Barcelona’s Gran Teatre del Liceu opened to a full house on Monday for its first concert since it closed in March due to the coronavirus pandemic.
Yet not a single person had tickets — and that’s because each one of the hall’s 2,292 seats was occupied by a houseplant.
During the event, which was the work of conceptual artist Eugenio Ampudia, the leafy crowd was treated to a performance of Puccini’s “Crisantemi” by the UceLi Quartet, according to a press release from the Liceu.
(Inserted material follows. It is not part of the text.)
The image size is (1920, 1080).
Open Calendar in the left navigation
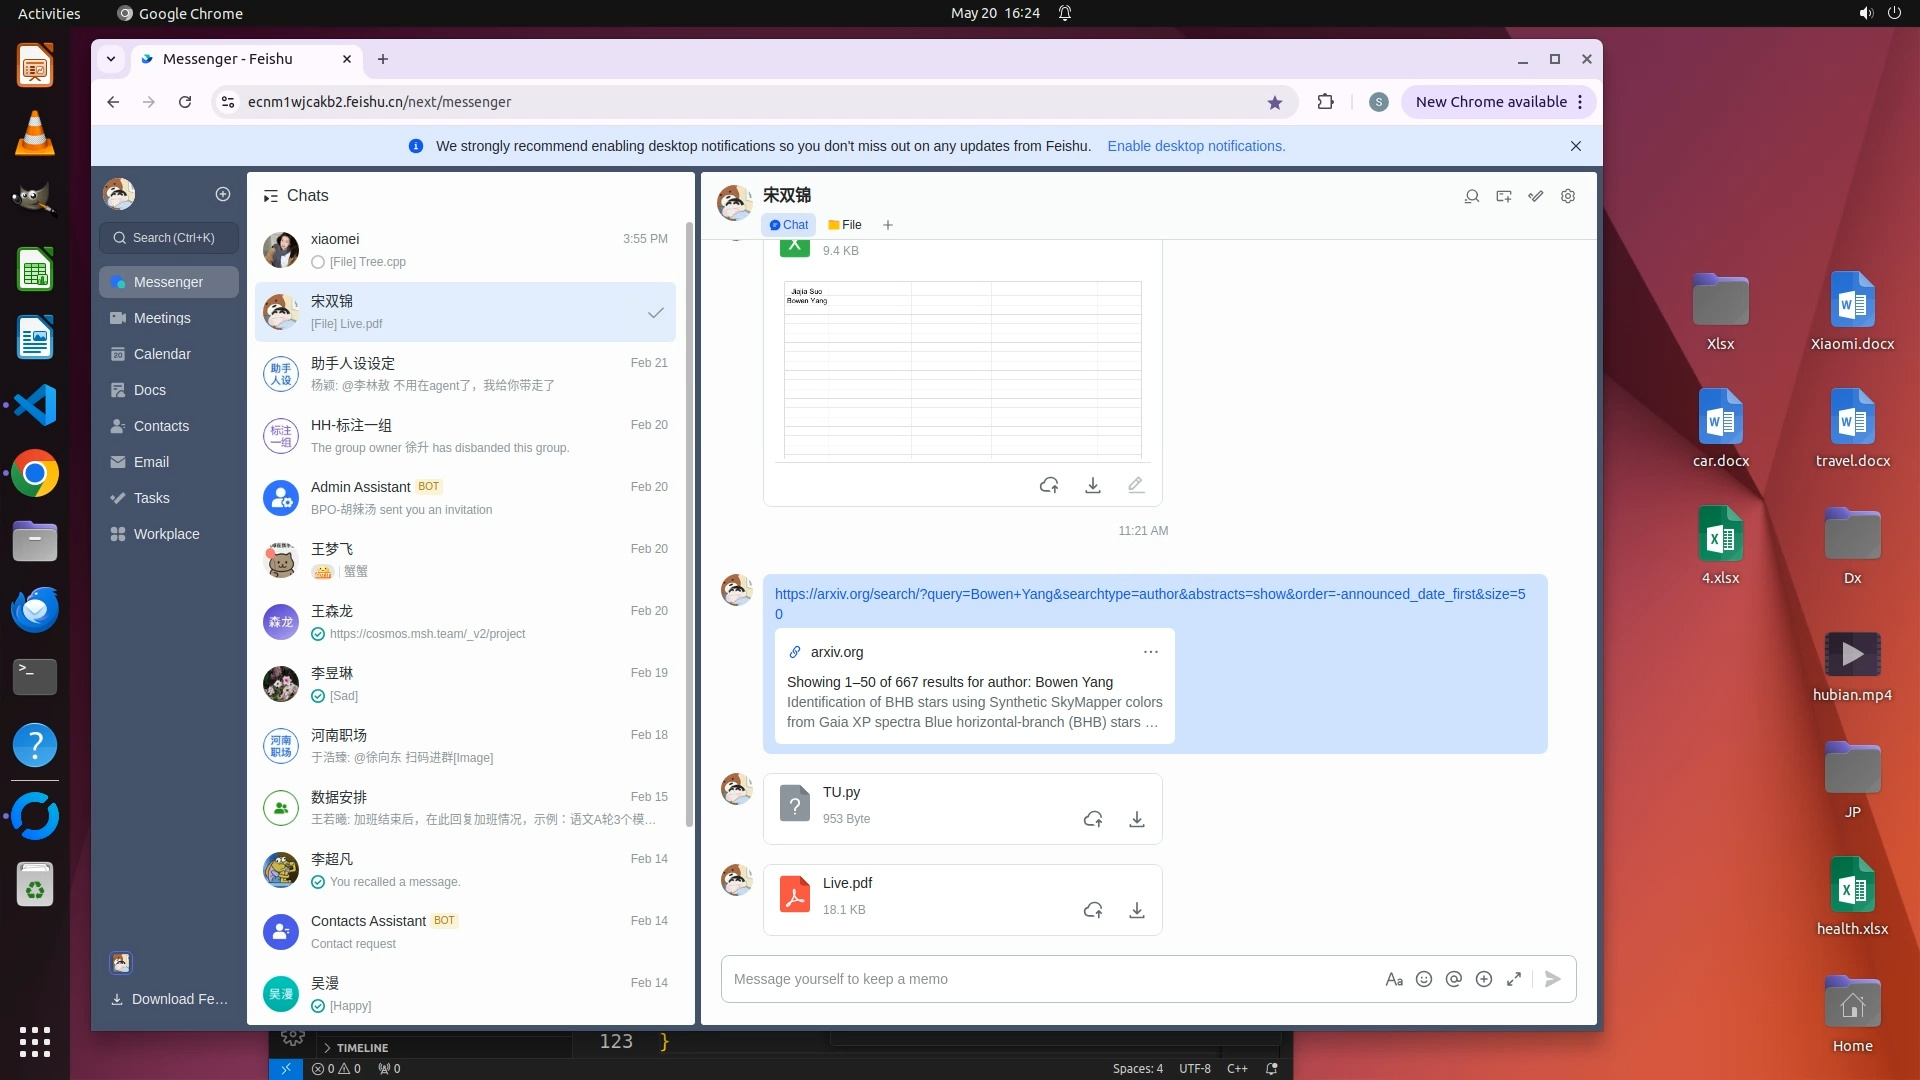162,354
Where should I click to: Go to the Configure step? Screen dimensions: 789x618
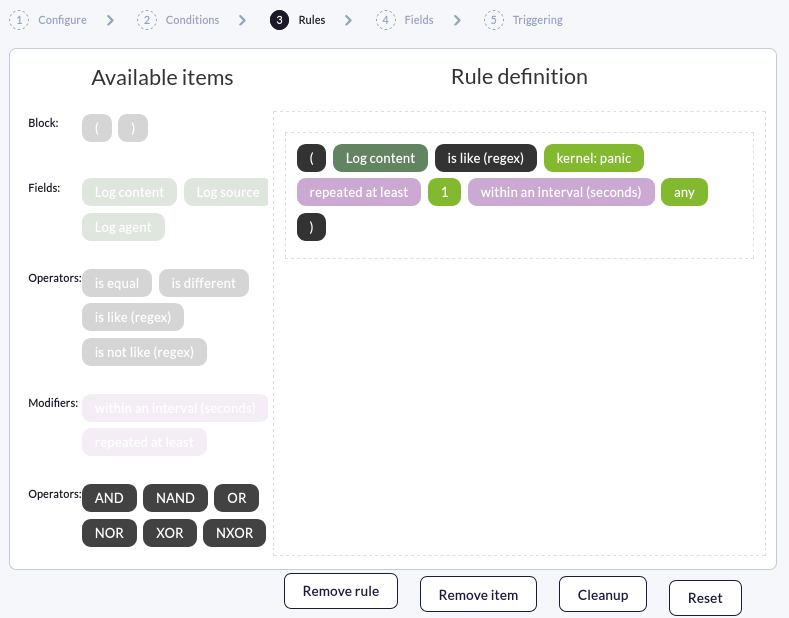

And although no humans were in the audience, spectators could watch the “Concierto para el bioceno” via livestream.
Liceu’s press release did not include any information as to whether the plants were regulars at the concert hall or green to the scene, but it did describe the event as “a highly symbolic act that defends the value of art, music and nature as a letter of introduction to our return to activity.”
The UceLi Quartet string quartet rehearses in front of its green audience on Monday. After a strange, painful period, the creator, the Liceu’s artistic director and the curator Blanca de la Torre offer us a different perspective for our return to activity, a perspective that brings us closer to something as essential as our relationship with nature.”
That explanation seems to beat around the bush, but one thing that is crystal clear is that each of the plants will be donated to a health care worker at the Hospital Clinic of Barcelona.
And that’s something we can all root for.